Whilst assuming all employers see a disabled candidate or employee as a pain in the backside in terms of paperwork and workplace support is a completely inaccurate and flawed judgement, it’s likely that some employers are unaware of how they can support disabled people in their company. The communication between the government, firms and workers about such things is inefficient if not non-existent. It’s part of the reason why I’ve always been reluctant to tick the ‘are you disabled’ question on an application form. Aside from the fact that I don’t really consider myself disabled (except under ‘the social model’), the possible discussion about workplace support if I did mention it always felt daunting – where would I start?

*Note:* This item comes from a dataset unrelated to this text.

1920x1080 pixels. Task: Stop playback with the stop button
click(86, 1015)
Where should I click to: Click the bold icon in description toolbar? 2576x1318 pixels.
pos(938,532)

Although the ‘work, health and disability’ consultation intends to look at how health and work interconnect, more needs to be done to address attitudes and improve communication. The communities of disabled people in society must continue to call for better support when it comes to employment – only then will we have the chance to wake Conservatives up from their slumber when it comes to addressing the needs of the community of disabled people.

Now, one can hope that a stat-obsessed government which always likes to shout about increased employment or a stronger economy will notice one of the more concerning pieces of data that has come from the Office for National Statistics’ latest release. If the state of the disability employment gap led to a planned reform of the Work Capability Assessment, then here’s hoping that the gap remaining static will finally prompt the Department for Work and Pensions to take action. Enough is enough.

 

Cuts to DSAs: ‘The Tennis Effect’ and An Unnecessary Factor 

The government announced yesterday that it is to make further cuts to Disabled Students’ Allowances (DSAs), which students with disabilities vitally need to get the right support in further and higher education.

Jo Johnson, the Minister for Higher Education, was the one who made the announcement, which sees more responsibility being placed on universities to provide disability support.

Whilst this doesn’t mean that the DSAs won’t fund any support, it ends up creating what I call ‘the tennis effect’.

This is where students will go to the government for the support, only to be told that the university should provide it. But then, when they approach the university, they are told to go back to the government.

All in all, it will only create more confusion. The phrase ‘reasonable adjustments’ has been thrown about recently, but for most students it’s a term they don’t understand. It’s another example of where doubt and uncertainty is felt by disabled students applying to university.

It is because of the lack of distinction that students are confused. It still seems to be unclear as to who provides what support.

On top of that, for disabled students visiting universities in open days, they now have to consider another, unnecessary factor – what support they will get.

In turn, this could lead to a student choosing a degree based on the support, not the course. Everybody should have the right to study the course they want to study, and questions about support should not influence this.